## Try it
This task calls for copying each line below that contains "target".

********

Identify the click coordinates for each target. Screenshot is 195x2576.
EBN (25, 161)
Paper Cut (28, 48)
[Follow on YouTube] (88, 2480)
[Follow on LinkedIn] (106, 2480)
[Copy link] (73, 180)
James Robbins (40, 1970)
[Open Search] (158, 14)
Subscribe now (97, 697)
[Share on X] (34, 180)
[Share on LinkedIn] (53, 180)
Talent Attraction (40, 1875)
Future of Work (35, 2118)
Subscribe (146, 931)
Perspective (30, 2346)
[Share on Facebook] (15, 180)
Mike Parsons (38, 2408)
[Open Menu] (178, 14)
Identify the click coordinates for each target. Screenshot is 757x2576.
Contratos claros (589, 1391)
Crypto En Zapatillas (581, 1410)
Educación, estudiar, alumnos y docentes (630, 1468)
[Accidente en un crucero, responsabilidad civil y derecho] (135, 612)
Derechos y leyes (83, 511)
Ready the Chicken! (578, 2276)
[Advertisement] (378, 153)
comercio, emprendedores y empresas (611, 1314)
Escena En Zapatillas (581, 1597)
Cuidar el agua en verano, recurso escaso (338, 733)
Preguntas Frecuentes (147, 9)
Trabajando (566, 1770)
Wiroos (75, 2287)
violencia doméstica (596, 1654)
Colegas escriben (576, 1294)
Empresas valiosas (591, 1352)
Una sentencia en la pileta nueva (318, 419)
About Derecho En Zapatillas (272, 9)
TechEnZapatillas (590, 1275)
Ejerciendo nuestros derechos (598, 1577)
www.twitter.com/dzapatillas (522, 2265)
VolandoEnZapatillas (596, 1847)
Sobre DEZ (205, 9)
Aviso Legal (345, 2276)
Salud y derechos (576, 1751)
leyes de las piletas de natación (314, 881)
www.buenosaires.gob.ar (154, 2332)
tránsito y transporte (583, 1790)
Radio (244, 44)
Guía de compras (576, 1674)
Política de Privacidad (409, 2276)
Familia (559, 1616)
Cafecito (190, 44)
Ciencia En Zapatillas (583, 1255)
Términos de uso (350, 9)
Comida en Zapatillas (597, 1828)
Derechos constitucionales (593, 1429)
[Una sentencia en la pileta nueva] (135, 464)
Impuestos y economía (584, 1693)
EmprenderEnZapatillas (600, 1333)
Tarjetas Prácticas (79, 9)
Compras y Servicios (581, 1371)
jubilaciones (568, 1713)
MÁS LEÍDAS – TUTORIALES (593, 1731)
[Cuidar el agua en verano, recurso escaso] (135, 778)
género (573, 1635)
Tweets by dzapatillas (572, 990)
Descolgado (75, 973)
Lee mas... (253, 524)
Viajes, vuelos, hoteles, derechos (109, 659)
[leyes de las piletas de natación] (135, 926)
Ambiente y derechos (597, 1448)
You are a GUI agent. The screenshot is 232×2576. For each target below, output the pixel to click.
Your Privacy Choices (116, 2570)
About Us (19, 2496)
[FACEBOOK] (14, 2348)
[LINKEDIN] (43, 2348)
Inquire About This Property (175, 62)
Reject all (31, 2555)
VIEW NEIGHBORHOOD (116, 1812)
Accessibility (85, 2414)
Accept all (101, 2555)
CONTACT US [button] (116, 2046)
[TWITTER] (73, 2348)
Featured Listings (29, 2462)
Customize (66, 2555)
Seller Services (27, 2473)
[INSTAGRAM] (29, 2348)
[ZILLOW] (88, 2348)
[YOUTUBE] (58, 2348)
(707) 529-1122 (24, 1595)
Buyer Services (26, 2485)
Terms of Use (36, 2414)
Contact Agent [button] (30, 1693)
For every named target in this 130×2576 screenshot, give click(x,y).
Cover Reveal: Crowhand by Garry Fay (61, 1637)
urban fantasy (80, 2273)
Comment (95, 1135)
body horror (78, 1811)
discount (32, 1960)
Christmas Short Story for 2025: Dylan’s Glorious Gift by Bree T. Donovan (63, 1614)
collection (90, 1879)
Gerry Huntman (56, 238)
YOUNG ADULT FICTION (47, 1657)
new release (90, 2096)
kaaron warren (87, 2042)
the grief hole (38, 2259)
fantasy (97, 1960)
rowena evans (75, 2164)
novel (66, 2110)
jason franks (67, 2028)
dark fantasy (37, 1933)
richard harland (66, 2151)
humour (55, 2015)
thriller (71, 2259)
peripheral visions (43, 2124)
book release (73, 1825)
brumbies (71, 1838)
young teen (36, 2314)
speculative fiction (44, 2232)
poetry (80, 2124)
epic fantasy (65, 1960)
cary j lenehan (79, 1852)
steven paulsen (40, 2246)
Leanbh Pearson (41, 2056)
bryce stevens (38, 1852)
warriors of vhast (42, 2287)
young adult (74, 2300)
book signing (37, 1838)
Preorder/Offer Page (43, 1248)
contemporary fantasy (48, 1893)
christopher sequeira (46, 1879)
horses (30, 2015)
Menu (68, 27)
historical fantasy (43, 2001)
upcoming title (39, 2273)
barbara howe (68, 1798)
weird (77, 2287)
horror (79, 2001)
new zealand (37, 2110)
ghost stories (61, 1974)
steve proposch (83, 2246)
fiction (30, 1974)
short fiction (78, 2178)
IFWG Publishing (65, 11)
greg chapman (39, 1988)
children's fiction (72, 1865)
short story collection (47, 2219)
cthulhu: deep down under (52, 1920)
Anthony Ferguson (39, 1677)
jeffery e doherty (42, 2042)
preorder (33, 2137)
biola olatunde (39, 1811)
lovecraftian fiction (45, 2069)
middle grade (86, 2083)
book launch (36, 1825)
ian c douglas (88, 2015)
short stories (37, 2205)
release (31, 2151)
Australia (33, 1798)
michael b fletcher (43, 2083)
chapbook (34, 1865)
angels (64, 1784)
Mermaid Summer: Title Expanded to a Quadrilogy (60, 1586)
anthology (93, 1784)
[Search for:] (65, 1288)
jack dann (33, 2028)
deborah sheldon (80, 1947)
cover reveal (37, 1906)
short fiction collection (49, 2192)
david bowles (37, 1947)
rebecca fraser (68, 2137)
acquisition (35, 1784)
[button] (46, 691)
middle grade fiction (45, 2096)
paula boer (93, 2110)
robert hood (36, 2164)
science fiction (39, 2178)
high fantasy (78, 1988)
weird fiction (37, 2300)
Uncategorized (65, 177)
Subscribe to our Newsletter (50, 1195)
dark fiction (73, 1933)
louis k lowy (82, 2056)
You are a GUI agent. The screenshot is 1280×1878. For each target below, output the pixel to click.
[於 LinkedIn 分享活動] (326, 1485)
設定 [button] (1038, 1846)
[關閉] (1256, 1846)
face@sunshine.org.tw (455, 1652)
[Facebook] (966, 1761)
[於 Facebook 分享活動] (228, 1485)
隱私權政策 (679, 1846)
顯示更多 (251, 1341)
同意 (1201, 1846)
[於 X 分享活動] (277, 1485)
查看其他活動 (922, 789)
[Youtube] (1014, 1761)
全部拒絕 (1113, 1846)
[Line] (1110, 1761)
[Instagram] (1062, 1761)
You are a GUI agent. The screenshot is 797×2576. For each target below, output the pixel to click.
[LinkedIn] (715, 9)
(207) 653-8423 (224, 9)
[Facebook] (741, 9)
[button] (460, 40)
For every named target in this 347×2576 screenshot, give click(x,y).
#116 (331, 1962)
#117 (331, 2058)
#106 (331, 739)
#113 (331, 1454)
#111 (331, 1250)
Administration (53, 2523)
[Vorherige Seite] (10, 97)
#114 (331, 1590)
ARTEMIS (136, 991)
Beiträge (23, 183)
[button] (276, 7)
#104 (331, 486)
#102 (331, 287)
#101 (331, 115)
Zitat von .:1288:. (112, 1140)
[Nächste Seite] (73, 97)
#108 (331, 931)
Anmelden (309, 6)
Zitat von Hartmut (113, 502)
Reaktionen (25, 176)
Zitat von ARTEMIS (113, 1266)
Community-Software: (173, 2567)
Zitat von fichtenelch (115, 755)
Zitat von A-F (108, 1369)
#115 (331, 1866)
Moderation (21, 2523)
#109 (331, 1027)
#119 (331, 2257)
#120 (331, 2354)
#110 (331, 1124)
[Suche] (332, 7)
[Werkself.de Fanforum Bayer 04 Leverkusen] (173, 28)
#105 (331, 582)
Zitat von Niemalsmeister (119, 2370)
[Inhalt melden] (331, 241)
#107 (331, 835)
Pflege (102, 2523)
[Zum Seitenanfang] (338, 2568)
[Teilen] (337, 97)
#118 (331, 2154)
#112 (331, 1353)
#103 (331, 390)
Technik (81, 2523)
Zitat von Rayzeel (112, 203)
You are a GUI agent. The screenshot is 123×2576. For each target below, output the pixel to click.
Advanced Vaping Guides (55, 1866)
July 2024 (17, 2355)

********

## Result of this exercise
Identify the click coordinates for each target. Screenshot is 195x2576.
Identify the click coordinates for each target. Screenshot is 757x2576.
You are a GUI agent. The screenshot is 232×2576. For each target below, output the pixel to click.
For every named target in this 130×2576 screenshot, give click(x,y).
You are a GUI agent. The screenshot is 1280×1878. For each target below, output the pixel to click.
You are a GUI agent. The screenshot is 797×2576. For each target below, output the pixel to click.
For every named target in this 347×2576 screenshot, give click(x,y).
You are a GUI agent. The screenshot is 123×2576. For each target below, output the pixel to click.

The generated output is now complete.